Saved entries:
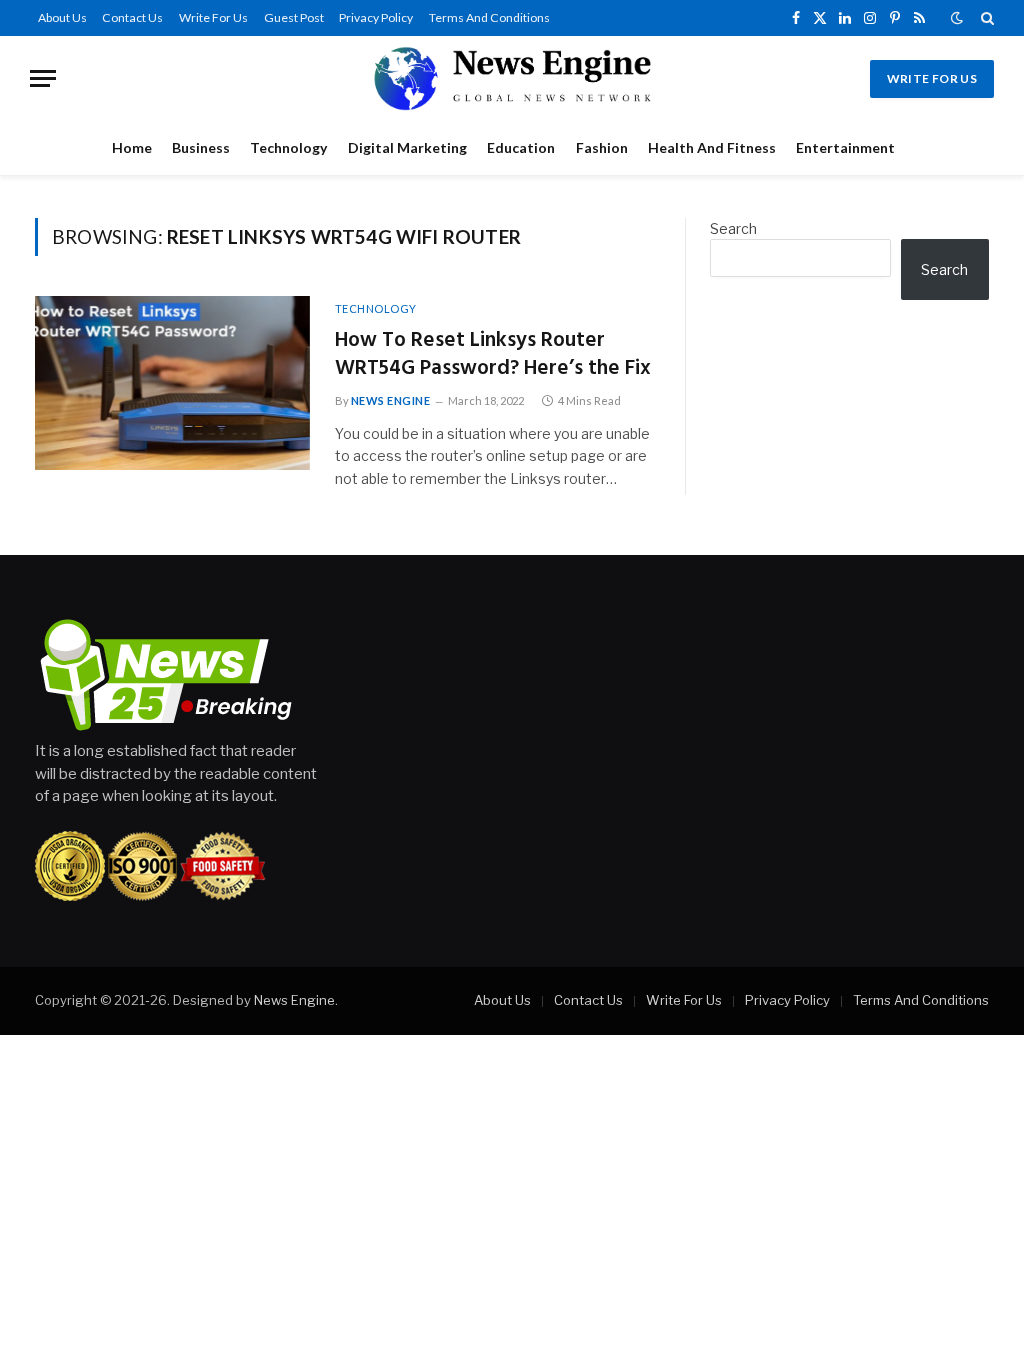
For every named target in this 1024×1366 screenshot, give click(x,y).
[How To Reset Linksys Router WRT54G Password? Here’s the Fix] (172, 383)
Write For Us (213, 17)
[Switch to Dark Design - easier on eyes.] (957, 18)
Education (521, 147)
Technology (288, 147)
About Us (62, 17)
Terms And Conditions (489, 17)
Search (733, 228)
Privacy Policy (376, 17)
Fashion (602, 147)
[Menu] (43, 78)
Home (132, 147)
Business (201, 147)
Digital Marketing (407, 147)
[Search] (985, 18)
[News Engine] (512, 78)
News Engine (391, 400)
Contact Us (132, 17)
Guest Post (294, 17)
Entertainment (845, 147)
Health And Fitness (712, 147)
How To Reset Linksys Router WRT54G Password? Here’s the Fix (493, 355)
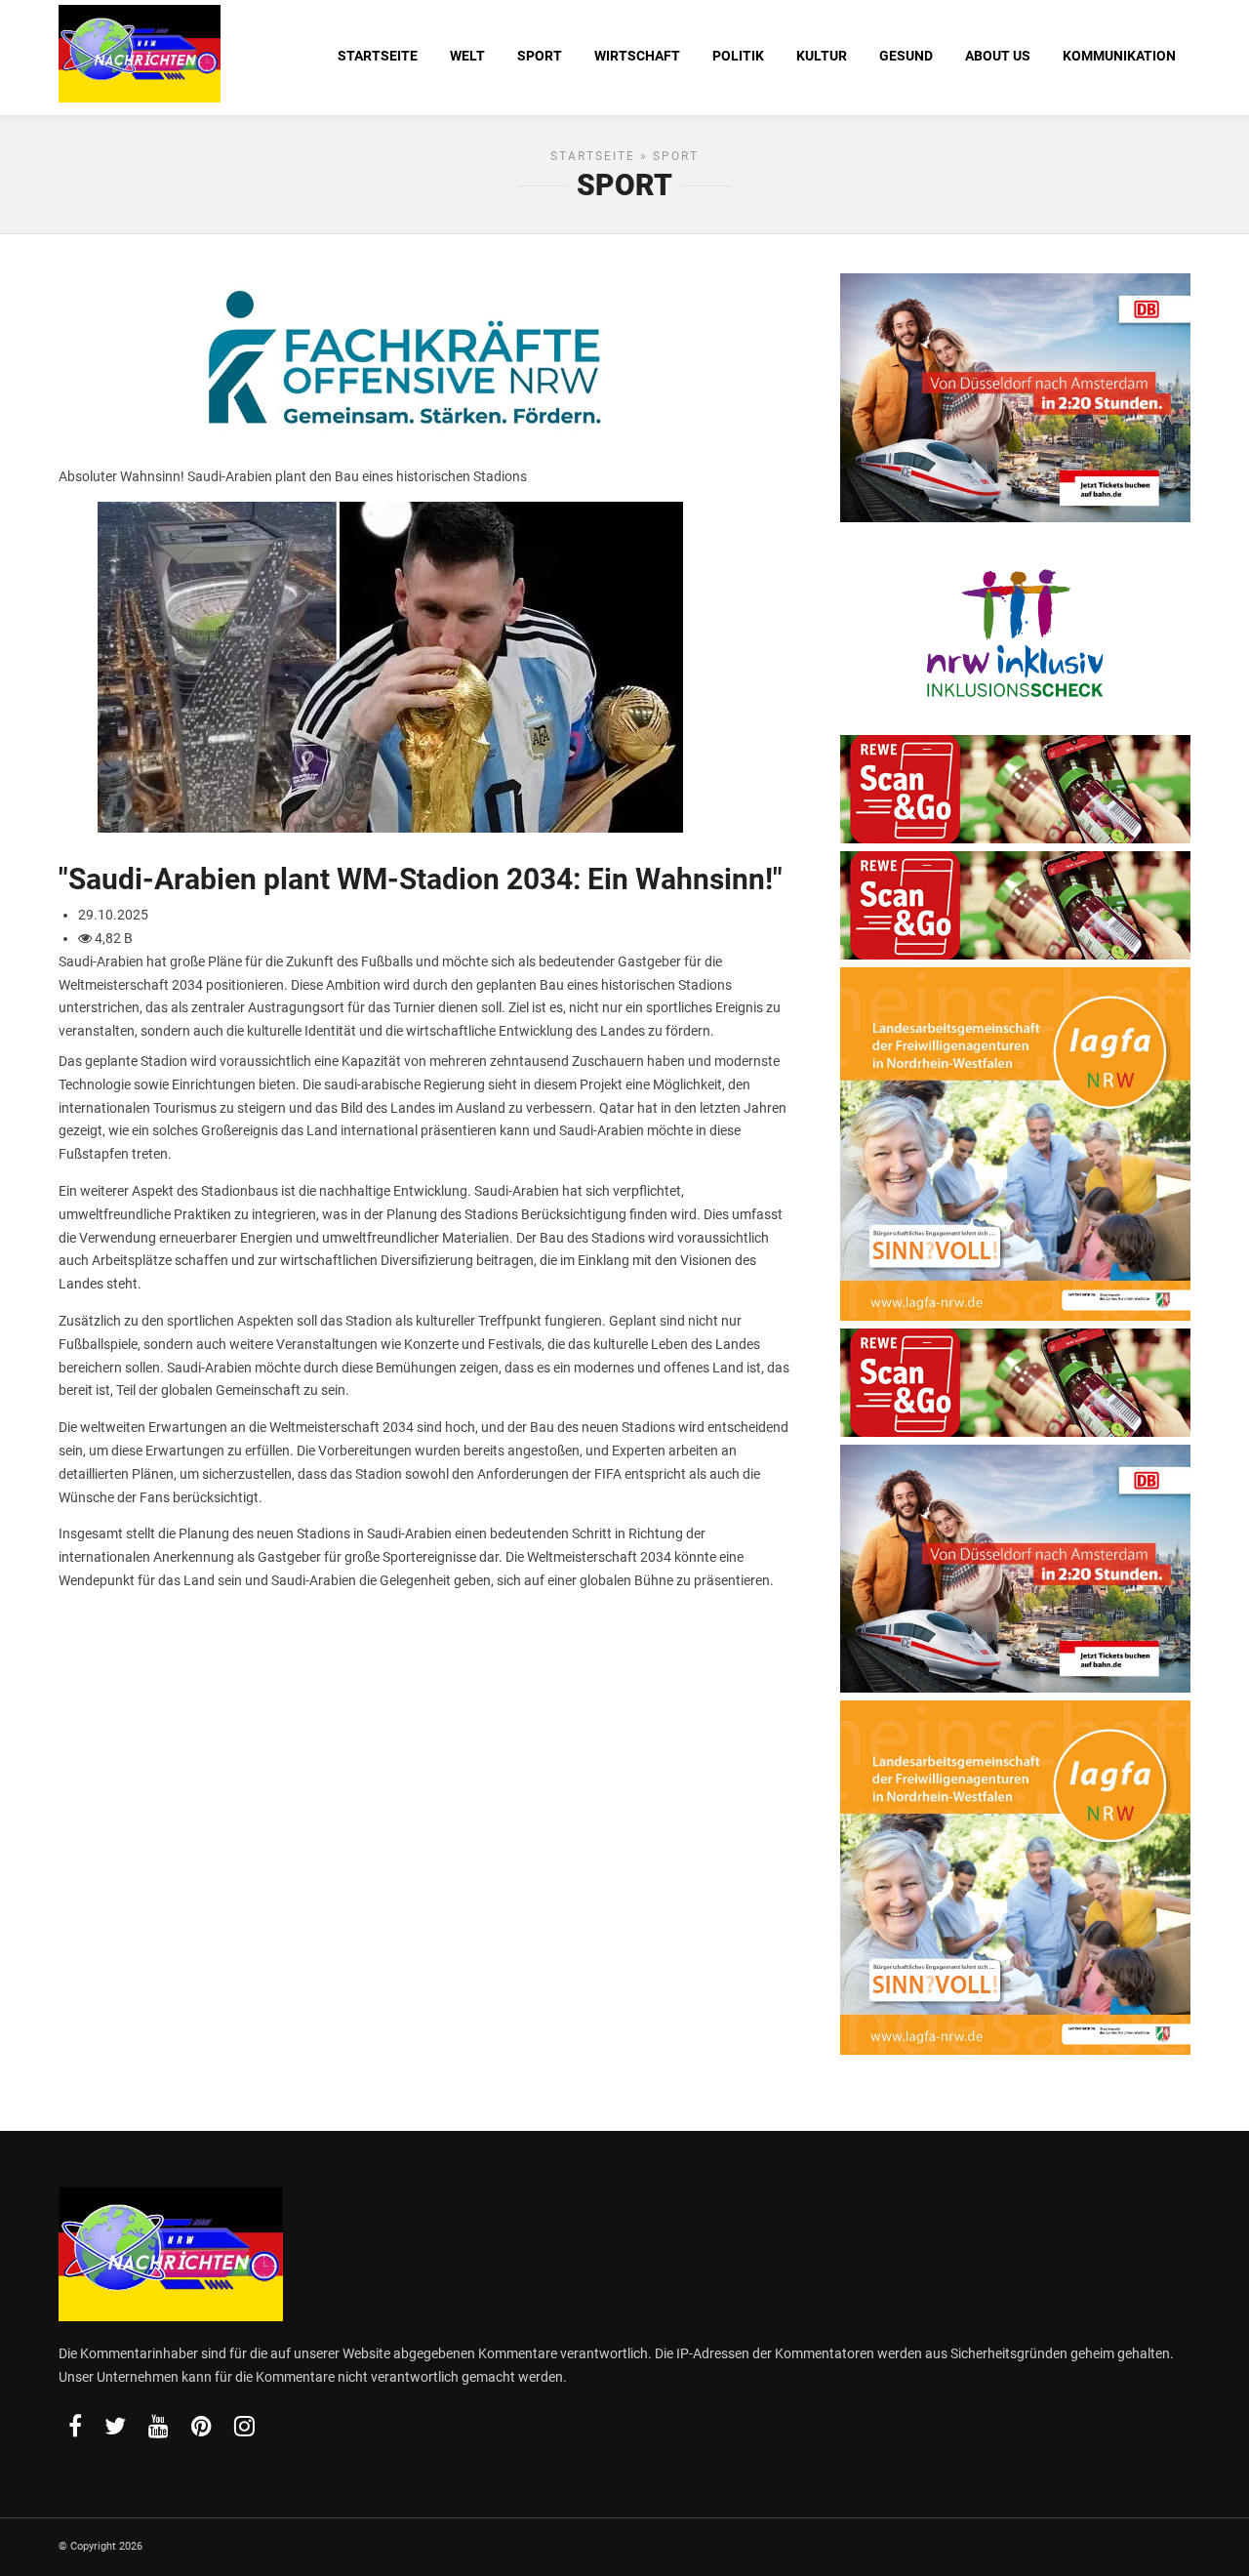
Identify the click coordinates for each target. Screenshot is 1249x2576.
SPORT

EXERCISE
Each entry needs to be retyped exactly; the pictures stay out.

RESPONSE BELOW
For every named target in this 1024×1366 screenshot, give click(x,y).
[How To Reset Linksys Router WRT54G Password? Here’s the Fix] (172, 383)
Write For Us (213, 17)
[Switch to Dark Design - easier on eyes.] (957, 18)
Education (521, 147)
Technology (288, 147)
About Us (62, 17)
Terms And Conditions (489, 17)
Search (733, 228)
Privacy Policy (376, 17)
Fashion (602, 147)
[Menu] (43, 78)
Home (132, 147)
Business (201, 147)
Digital Marketing (407, 147)
[Search] (985, 18)
[News Engine] (512, 78)
News Engine (391, 400)
Contact Us (132, 17)
Guest Post (294, 17)
Entertainment (845, 147)
Health And Fitness (712, 147)
How To Reset Linksys Router WRT54G Password? Here’s the Fix (493, 355)
Identify the click coordinates for each target. Screenshot is 1249x2576.
SPORT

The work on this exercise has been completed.